- Stated exercise:
Rewrite everything from the line containing "This screenshot has" down to the line containing "coord(146,985)", both included, with the requests unchanged, and scale each coordinate in the answers by 1.4, rounding to whole numbers with halves going up. Leave the pictures out of your answer.

- Records for this exercise:
☆ ☆ ☆
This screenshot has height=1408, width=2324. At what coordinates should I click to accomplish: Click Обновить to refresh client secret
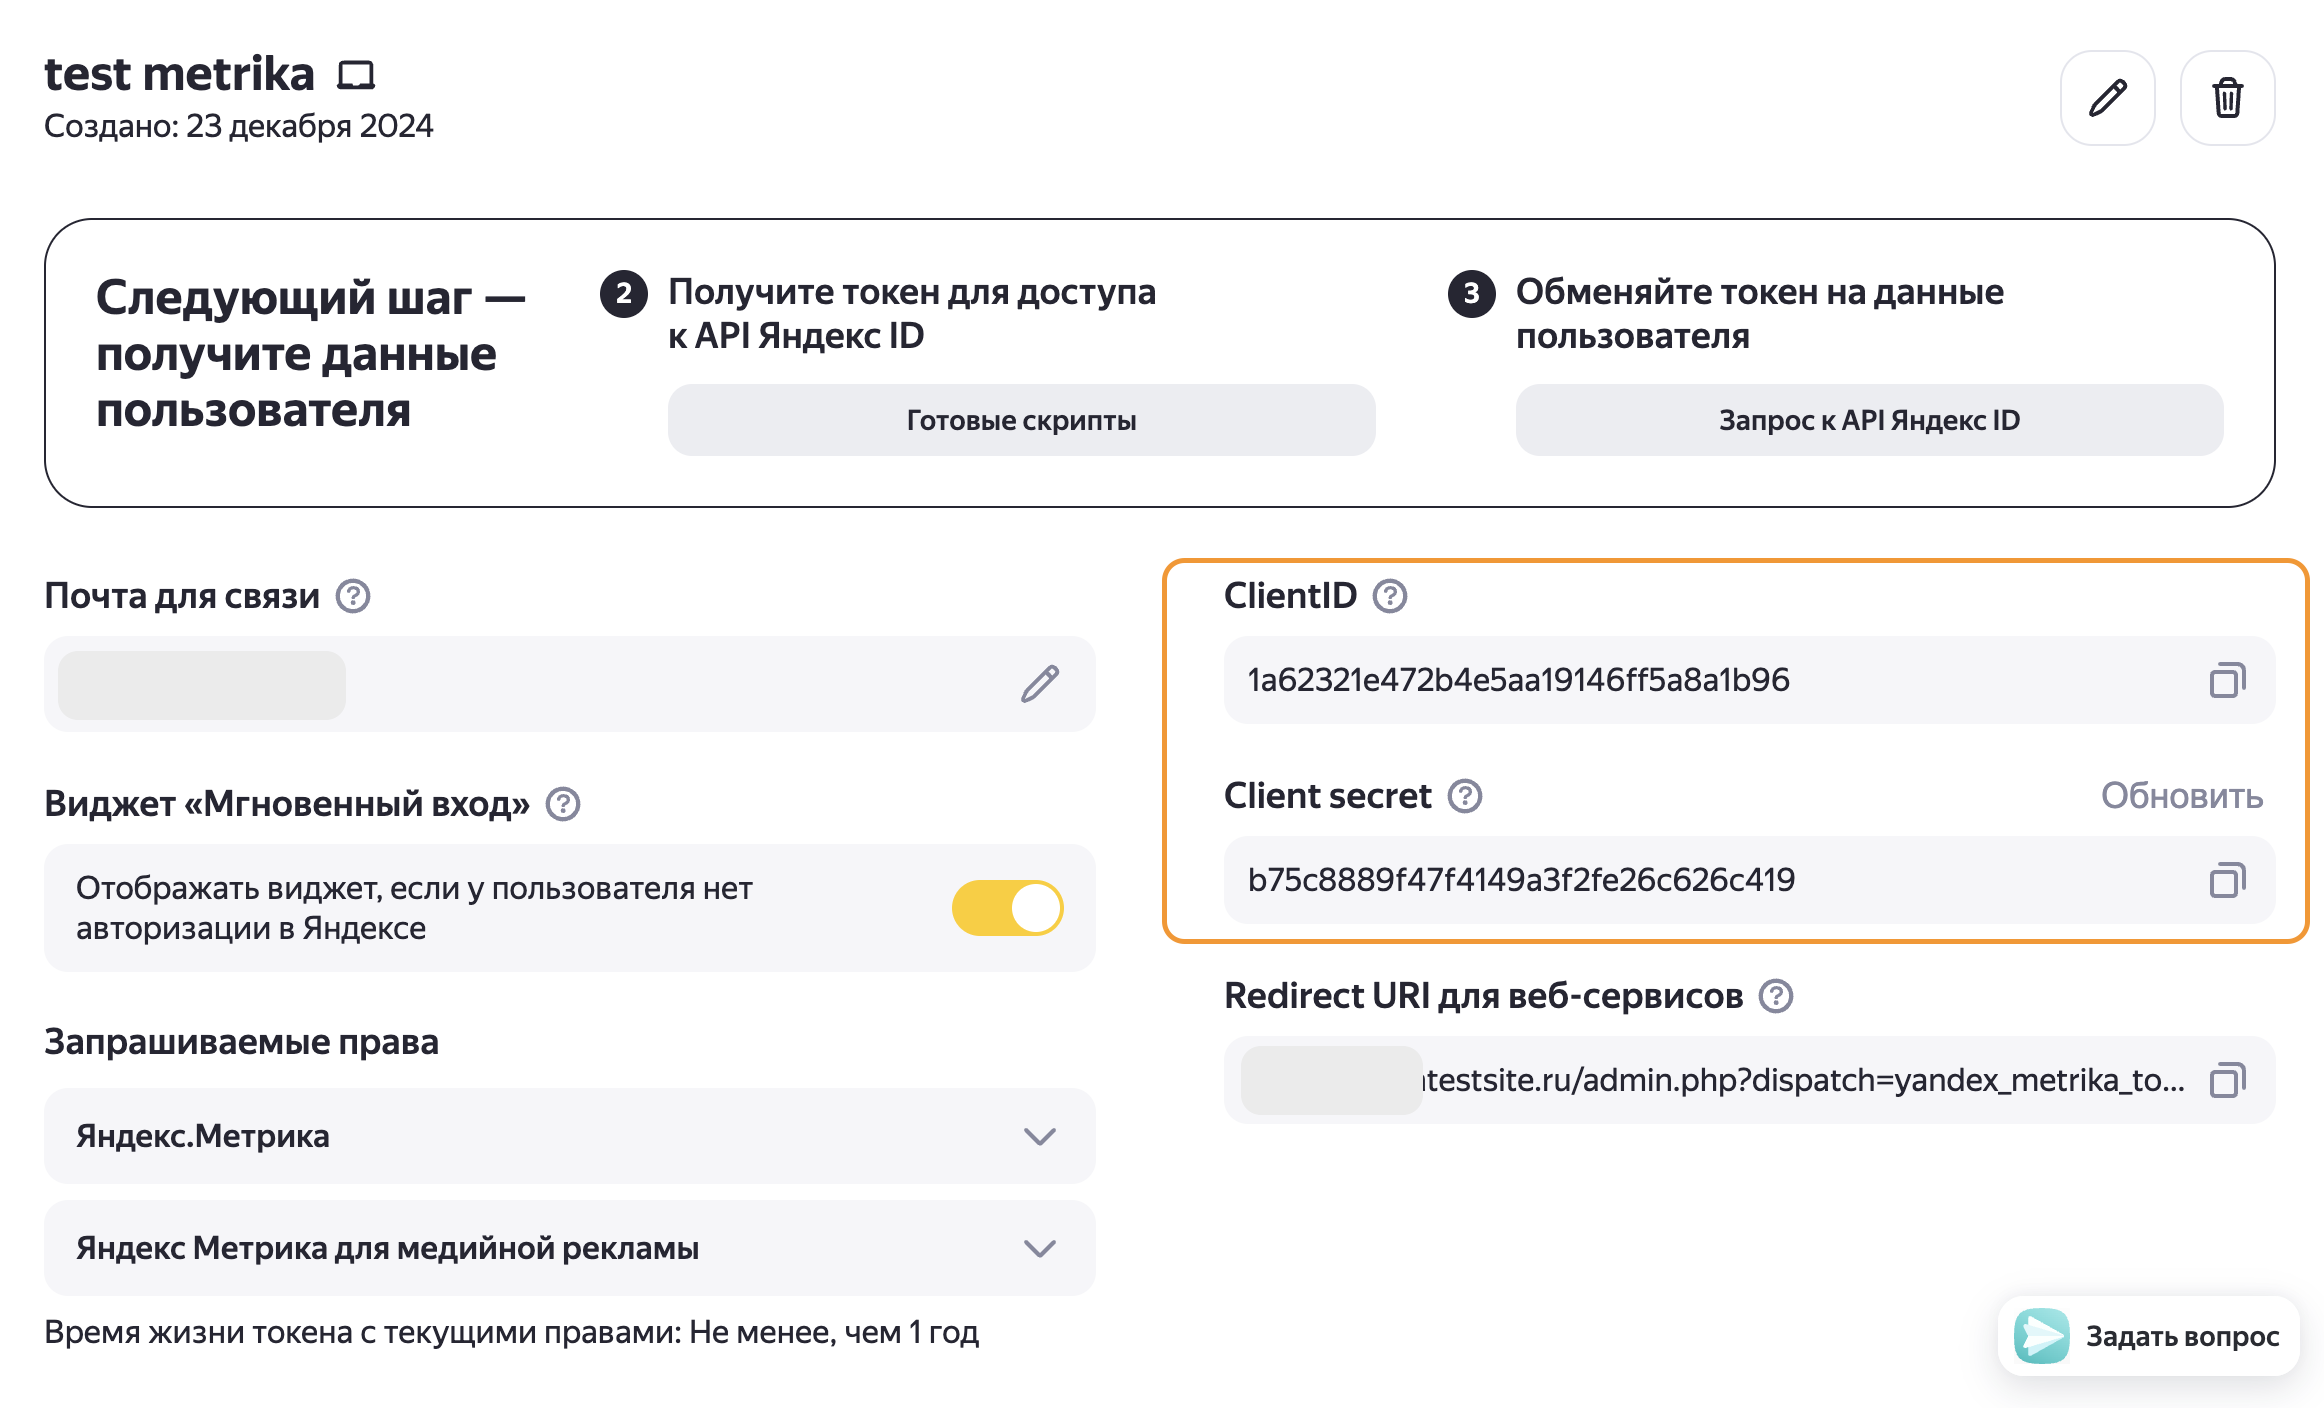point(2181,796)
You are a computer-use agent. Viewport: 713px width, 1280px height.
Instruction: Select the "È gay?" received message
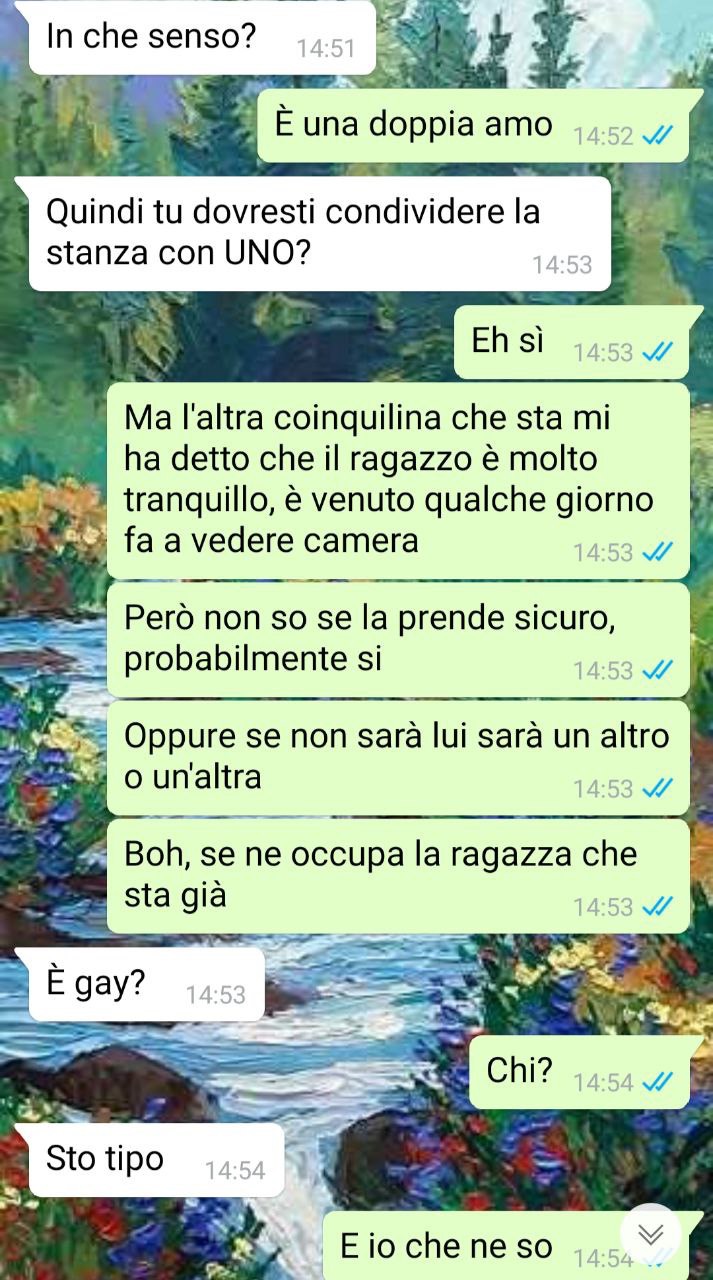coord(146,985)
☆ ☆ ☆
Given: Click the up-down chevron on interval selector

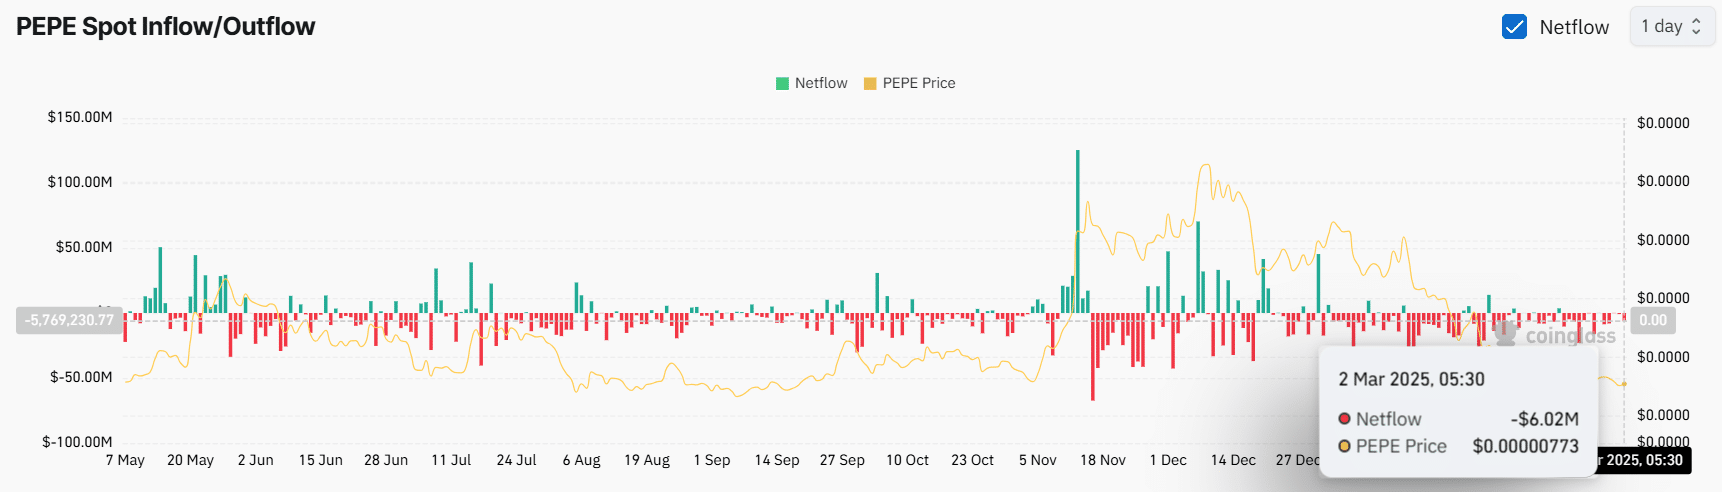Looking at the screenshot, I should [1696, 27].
☆ ☆ ☆
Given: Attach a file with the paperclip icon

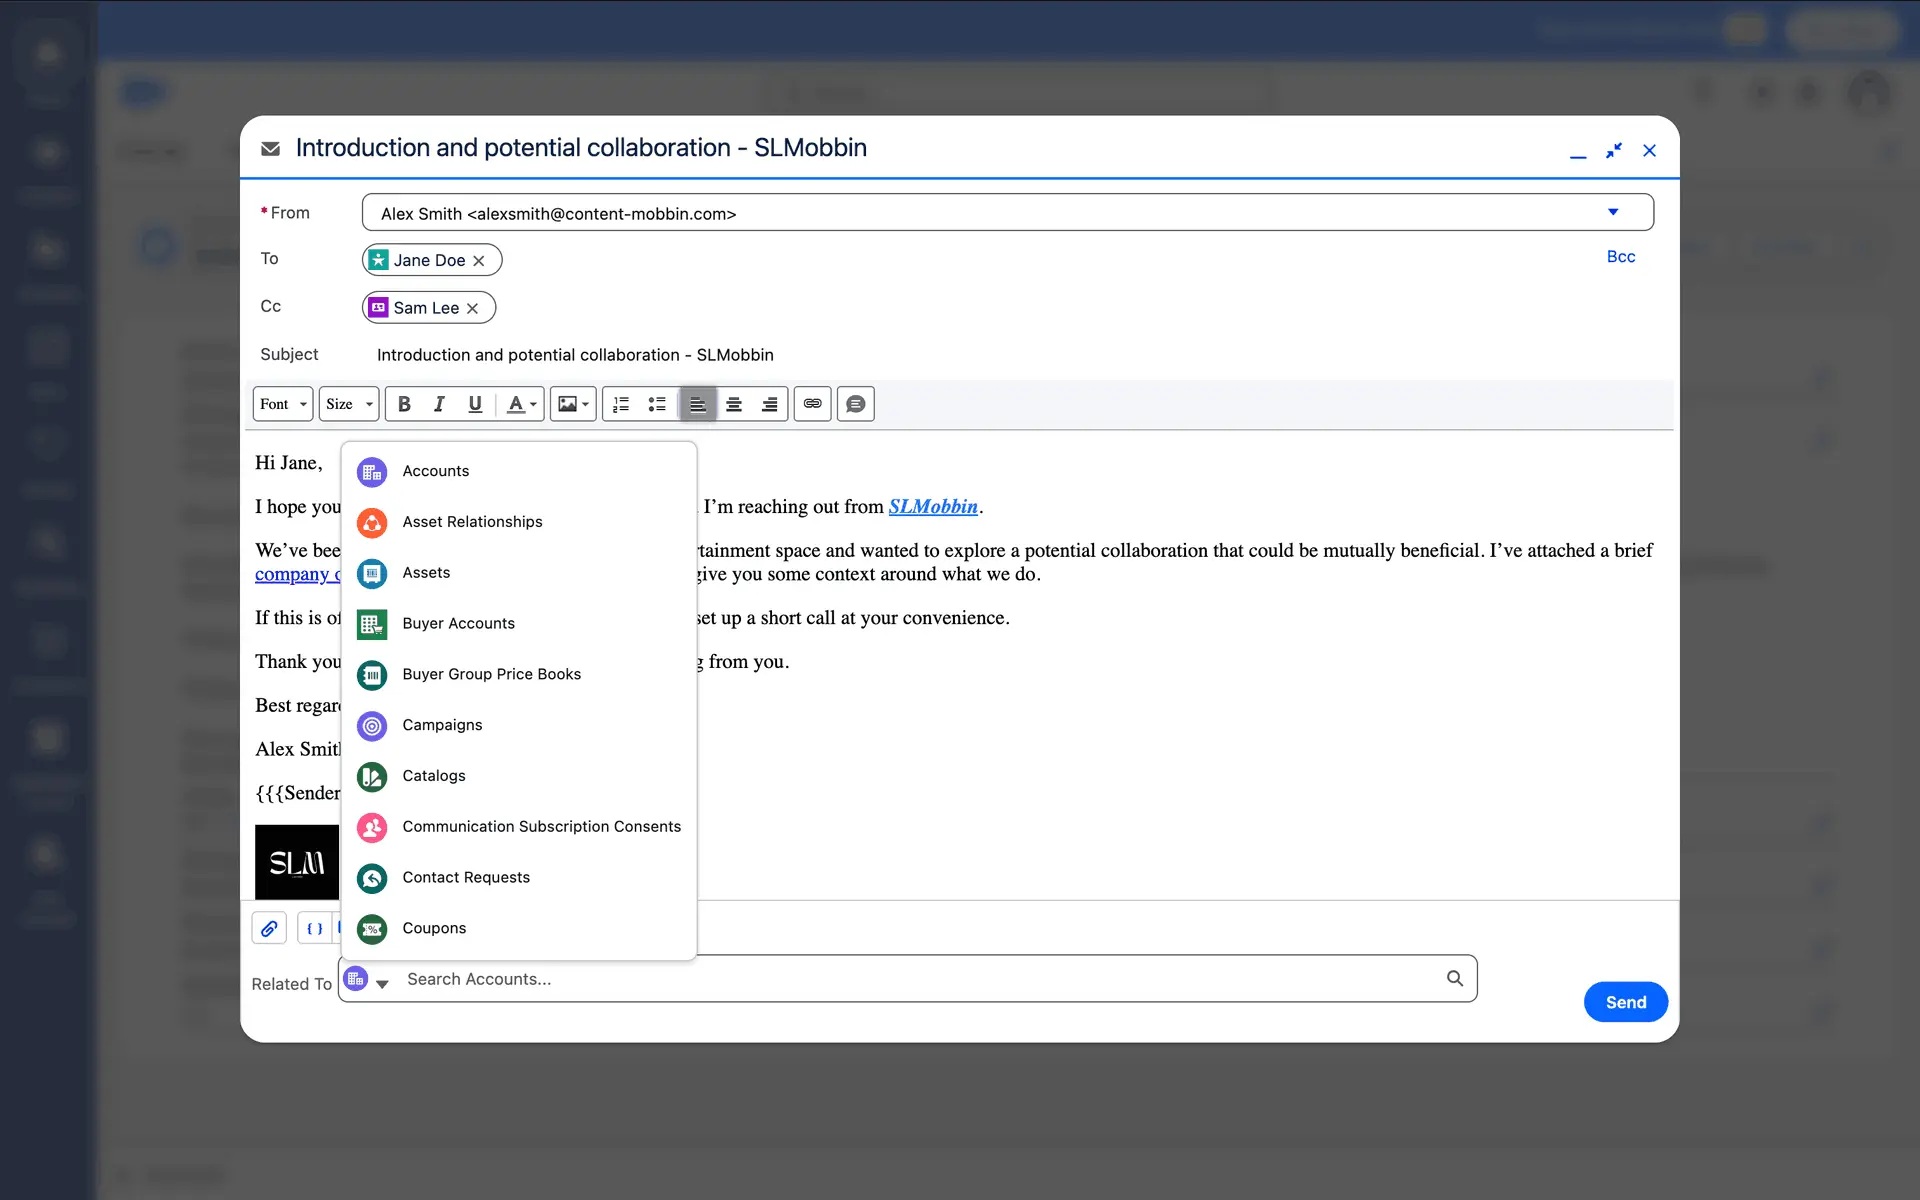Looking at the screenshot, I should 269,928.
☆ ☆ ☆
- Task result:
This screenshot has height=1408, width=2324. At what coordinates should I click to accomplish: Click Обновить to refresh client secret
point(3053,1114)
You are a computer-use agent. Viewport: 713px width, 1280px height.
Instruction: Select the "È gay?" received message
coord(204,1379)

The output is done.